### PROVIDED DATA
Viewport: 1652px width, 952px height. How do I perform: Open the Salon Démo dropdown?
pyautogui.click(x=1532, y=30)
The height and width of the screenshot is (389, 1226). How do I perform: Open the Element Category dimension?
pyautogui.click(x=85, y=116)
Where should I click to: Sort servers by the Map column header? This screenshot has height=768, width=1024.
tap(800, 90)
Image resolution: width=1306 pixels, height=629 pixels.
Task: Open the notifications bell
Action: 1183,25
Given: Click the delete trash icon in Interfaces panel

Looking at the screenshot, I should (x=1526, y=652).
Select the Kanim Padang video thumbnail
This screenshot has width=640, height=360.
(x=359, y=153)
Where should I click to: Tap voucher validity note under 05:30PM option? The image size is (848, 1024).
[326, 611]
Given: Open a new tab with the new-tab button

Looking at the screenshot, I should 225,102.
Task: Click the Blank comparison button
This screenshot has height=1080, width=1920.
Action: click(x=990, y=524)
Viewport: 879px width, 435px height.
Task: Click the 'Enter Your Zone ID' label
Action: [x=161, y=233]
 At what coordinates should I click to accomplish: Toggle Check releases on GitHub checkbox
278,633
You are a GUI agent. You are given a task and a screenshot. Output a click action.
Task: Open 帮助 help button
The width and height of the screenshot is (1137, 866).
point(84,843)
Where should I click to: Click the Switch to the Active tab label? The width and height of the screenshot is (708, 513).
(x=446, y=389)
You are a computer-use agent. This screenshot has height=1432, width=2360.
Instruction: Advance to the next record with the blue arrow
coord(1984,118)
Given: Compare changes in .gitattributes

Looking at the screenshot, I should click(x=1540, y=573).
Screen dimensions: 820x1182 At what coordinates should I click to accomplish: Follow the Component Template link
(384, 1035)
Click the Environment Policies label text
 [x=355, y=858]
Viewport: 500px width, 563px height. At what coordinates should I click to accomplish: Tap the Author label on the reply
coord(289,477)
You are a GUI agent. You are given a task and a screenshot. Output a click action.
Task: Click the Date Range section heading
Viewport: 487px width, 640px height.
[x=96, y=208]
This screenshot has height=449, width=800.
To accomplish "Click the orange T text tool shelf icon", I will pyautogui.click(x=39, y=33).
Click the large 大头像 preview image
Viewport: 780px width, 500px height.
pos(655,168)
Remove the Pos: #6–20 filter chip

### WORK TASK
Copy verbatim, from the listing above, each line from the one containing "Where should I click to: Sort" down to the one containing "Task: Click the Blank comparison button", inclusive.

### REPLY TO THE EXERCISE
Where should I click to: Sort servers by the Map column header? This screenshot has height=768, width=1024.
tap(800, 90)
Image resolution: width=1306 pixels, height=629 pixels.
Task: Open the notifications bell
Action: 1183,25
Given: Click the delete trash icon in Interfaces panel

Looking at the screenshot, I should (x=1526, y=652).
Select the Kanim Padang video thumbnail
This screenshot has width=640, height=360.
(x=359, y=153)
Where should I click to: Tap voucher validity note under 05:30PM option? The image size is (848, 1024).
[326, 611]
Given: Open a new tab with the new-tab button

Looking at the screenshot, I should 225,102.
Task: Click the Blank comparison button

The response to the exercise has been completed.